Still, Brick said, modest funding increases could create a surge of initiatives, such as community history projects that engage students in producing podcasts, conducting oral history interviews and writing Wikipedia pages. “For the cost of a rounding error in the federal budget, Congress could easily pair every school district in the United States with a team of specialists” for promoting historical literacy activities, Brick said.
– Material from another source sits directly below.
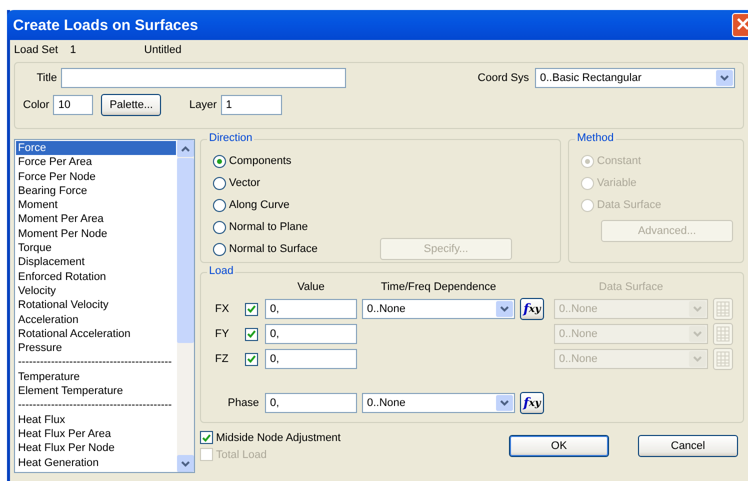 The image size is (748, 481). Describe the element at coordinates (96, 277) in the screenshot. I see `list-item: Enforced Rotation` at that location.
On his Intervals podcast, Brick uses the backdrop of the COVID pandemic—“The single most disruptive event globally since World War II,” he said—to help audiences contextualize public health throughout American history. In one episode, Brick interviewed Penn State University Fellow Christopher D. E. Willoughby on the intersection between American medicine and slavery. Willoughby recounted how antebellum surgeons experimented on enslaved women with unnecessary caesarean sections. Both Texas State University historian Shannon E. Duffy and GW history doctoral student Josh Irvin joined Brick to discuss how colonists introduced diseases to Native Americans. Brick hopes to incorporate future podcasts into public health and medical school lessons.
Meanwhile, the Eleanor Roosevelt Papers Project is preparing to publish the third in a planned five-volume edition of documents from Roosevelt’s later political life, including her service as chair of the U.N. Human Rights Commission. In 2013, the project was awarded a special designation by UNESCO as part of its historical heritage register. Currently, the collection includes 100,000 documents, 500 audio and visual recordings and 5,000 photographs, including all of her 8,000 “My Day” newspaper columns and rarities like her radio address to the nation just hours after the Pearl Harbor bombing. All of the material is publicly available—for historians, students or anyone who wants to sharpen their historical literacy skills, Brick said. “These records don’t just sit on a shelf. They are part of real public history work,” he said. “Historical literacy has always been in the DNA of this project.”